--- Data provided ---

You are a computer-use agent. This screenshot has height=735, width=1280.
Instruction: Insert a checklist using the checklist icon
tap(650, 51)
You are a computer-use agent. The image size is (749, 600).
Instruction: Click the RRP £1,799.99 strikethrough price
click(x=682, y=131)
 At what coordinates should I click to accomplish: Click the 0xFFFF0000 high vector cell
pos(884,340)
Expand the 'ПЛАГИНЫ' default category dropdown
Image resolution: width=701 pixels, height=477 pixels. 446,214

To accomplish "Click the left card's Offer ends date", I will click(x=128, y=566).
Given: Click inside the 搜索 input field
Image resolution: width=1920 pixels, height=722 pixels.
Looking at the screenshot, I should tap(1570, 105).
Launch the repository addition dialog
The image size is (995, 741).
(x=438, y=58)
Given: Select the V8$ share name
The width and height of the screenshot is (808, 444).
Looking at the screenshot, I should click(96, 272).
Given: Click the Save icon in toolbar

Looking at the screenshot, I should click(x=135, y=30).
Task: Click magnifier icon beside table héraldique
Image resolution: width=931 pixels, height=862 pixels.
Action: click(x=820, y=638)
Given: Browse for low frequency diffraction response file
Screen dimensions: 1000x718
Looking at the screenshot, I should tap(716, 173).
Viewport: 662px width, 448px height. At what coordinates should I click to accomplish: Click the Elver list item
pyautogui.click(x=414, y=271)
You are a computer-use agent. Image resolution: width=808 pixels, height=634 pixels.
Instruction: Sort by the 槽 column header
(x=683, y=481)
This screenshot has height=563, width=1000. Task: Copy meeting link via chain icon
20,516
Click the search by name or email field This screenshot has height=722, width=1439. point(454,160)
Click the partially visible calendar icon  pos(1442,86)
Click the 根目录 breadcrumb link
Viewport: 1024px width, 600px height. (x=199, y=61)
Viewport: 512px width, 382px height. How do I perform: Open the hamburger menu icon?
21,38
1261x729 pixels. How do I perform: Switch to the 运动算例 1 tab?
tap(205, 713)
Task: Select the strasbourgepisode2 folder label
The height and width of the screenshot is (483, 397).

---

Respond with nothing but the number of lines in the data above that include the word "field".

Solved problem: 2